Thinking back, I must have first seen Overlord about four years after it was first released in the UK, but I can't for the life of me remember exactly when or where. But I do remember my reaction to it. I was stunned. It wasn't just the sometimes seamless marrying of archive footage to freshly shot material – impressive though that is – it was the sheer poetry of the piece. Oh, I know that drawing comparisons between two vastly different media can sound pretentious or like an attempt to excuse an absent or fragmented narrative, but no other term seemed to better capture this extraordinary film's unique handling of its subject matter. And years later, having seen the film for the first time in I don't know how long, I have no trouble standing by that claim.

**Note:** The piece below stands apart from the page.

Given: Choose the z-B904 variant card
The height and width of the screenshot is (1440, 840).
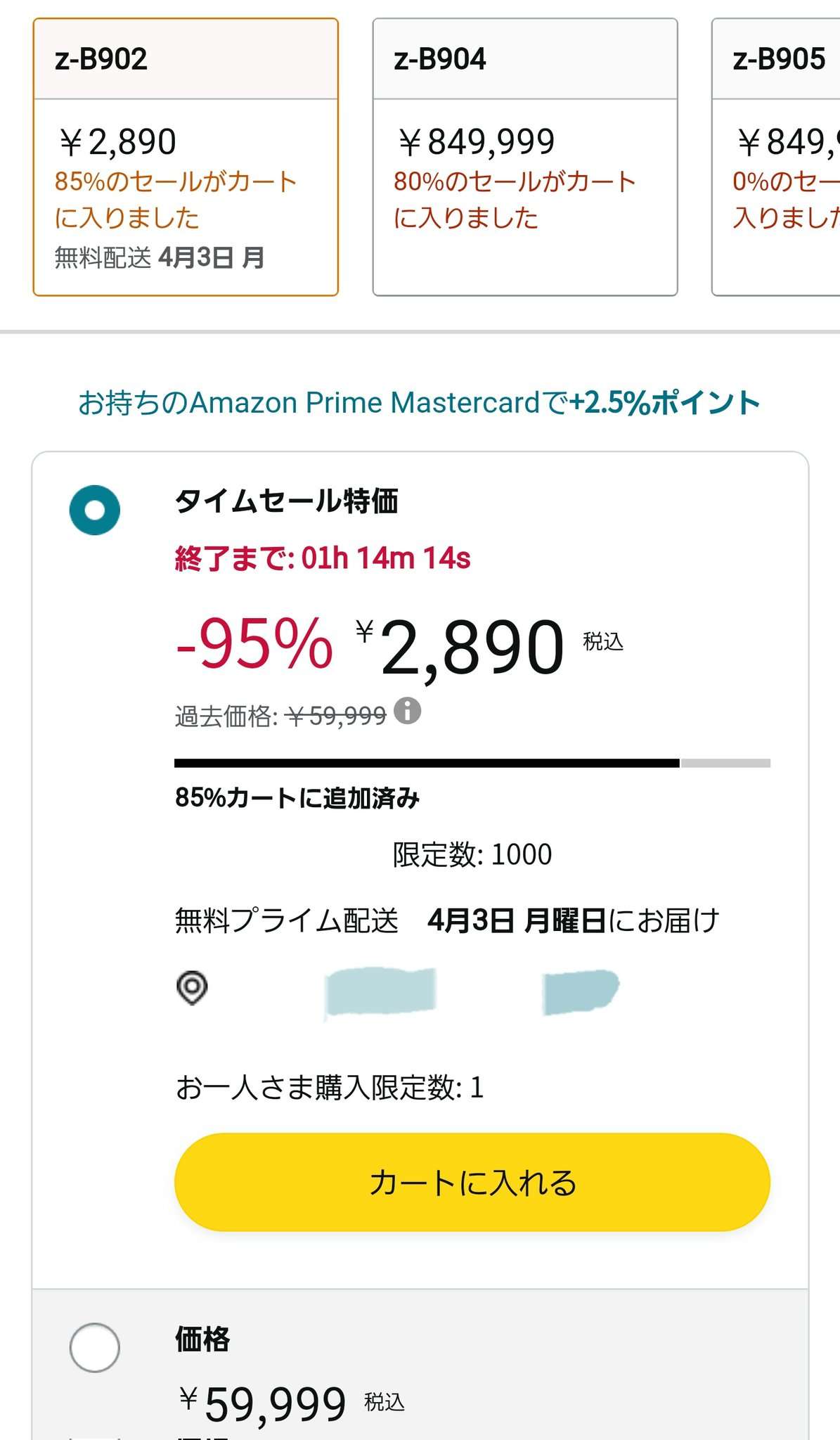Looking at the screenshot, I should (524, 157).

In those pre-DVD, pre-internet days, it was hard for an ordinary working stiff to find out much about the film's director, Stuart Cooper, or to see anything else he'd made. It was years before I saw an interview with him and cannot describe the shock I got at discovering that he was American. This is not the emergence of some previously buried xenophobia, it's just that Overlord is so...well...British – I'd even risk saying English – that it seemed inconceivable it could actually be the work of anyone but a born and bred Brit. And I'm not talking about the story itself, which could easily be adapted to accommodate an American abroad, but the fine detail, the dialogue and delivery, the so-real exchanges between soldiers, the small hesitations and uncertainties of the characters, and the overriding sense of restraint in the handling of an intimate story in an almost apocalyptic setting. I wasn't the only one so smitten. A shared love of the film was one of the things that contributed to the strongest friendship I ever had, while Los Angeles film obsessive Jerry Harvey was so struck by it that he programmed a season of work by this relatively unknown filmmaker on the famed Z Channel, with Overlord as its centrepiece.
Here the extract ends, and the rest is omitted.